La centenaria tradición folclórica en Barranco Hondo de Candelaria

barranco-hondo-folclore     El pueblo de Barranco Hondo, en el municipio de Candelaria, ha conservado a lo largo del tiempo muchas de las tradiciones de la tierra, en especial las vinculadas a la música folclórica. A finales del siglo XIX existía un Rancho de Ánimas, que recorría el pueblo para recoger limosnas destinadas a la Novena de Ánimas y cantando villancicos en las Pascuas de Navidad. Luego, en 1912 en esta localidad existía un grupo de bailes folclóricos que actuó en un festival benéfico en Santa Cruz de Tenerife.

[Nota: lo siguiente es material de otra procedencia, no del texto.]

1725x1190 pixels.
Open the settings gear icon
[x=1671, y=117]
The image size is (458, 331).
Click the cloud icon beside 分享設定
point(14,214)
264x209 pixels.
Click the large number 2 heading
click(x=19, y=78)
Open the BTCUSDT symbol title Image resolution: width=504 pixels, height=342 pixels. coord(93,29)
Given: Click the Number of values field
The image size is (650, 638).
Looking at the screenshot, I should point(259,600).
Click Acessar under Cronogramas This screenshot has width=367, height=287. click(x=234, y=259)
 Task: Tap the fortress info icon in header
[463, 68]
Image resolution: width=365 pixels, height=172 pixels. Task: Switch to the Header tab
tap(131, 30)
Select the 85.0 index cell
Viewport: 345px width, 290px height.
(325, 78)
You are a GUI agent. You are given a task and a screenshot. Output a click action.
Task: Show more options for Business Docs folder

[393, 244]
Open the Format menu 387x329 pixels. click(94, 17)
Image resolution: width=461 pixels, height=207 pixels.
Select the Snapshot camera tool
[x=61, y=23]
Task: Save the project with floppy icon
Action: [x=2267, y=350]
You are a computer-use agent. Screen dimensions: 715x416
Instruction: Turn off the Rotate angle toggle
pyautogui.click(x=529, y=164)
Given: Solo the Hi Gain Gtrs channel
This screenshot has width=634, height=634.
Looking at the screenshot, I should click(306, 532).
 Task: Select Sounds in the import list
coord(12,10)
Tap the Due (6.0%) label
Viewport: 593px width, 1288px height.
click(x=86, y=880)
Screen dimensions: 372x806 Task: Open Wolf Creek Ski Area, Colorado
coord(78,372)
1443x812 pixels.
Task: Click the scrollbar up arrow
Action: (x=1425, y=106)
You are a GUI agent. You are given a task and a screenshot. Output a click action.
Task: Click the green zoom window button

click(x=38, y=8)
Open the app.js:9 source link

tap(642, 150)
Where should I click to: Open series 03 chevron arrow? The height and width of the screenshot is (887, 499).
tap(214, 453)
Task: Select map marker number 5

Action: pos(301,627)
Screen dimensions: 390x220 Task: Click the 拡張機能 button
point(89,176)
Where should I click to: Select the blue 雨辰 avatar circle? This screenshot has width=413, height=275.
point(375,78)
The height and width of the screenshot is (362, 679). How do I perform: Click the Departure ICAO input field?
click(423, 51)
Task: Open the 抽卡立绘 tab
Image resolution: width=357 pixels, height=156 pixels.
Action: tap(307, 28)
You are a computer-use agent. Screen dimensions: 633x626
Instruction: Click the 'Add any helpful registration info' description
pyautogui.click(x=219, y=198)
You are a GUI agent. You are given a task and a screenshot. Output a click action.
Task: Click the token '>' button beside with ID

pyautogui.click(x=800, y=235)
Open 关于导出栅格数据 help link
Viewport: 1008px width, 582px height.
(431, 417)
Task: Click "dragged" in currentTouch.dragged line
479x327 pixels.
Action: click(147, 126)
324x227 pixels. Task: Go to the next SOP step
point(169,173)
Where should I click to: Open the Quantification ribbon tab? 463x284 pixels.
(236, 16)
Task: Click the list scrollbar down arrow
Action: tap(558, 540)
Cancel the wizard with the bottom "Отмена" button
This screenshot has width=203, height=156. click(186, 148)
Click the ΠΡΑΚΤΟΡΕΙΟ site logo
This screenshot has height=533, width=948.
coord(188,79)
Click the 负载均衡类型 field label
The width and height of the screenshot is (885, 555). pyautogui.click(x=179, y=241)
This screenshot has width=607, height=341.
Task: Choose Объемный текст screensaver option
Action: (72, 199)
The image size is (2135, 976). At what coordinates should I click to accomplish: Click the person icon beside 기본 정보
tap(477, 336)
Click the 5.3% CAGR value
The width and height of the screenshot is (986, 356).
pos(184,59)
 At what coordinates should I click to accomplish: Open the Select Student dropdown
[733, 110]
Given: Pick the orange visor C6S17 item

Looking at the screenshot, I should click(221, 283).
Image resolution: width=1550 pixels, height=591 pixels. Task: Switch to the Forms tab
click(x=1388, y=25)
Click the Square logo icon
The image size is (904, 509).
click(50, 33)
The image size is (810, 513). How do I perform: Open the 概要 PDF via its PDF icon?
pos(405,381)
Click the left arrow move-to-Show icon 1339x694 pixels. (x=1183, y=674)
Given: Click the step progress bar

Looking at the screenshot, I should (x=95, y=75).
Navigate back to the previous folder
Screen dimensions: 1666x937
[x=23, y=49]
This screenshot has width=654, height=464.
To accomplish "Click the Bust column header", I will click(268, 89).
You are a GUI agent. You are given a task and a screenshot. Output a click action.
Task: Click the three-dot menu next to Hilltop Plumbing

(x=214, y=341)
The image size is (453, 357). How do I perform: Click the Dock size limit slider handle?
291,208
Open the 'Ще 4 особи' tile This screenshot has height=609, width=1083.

En 1924 ya contaba con una parranda organizada, cuya estrella musical era el famoso “Ciego de Barranco Hondo”, que actuó incluso en las Fiestas de Mayo de dicha capital. En 1935, varios solistas de este pueblo actuaron de nuevo en Santa Cruz, destacando entre ellos una niña de corta edad, que asombró al auditorio.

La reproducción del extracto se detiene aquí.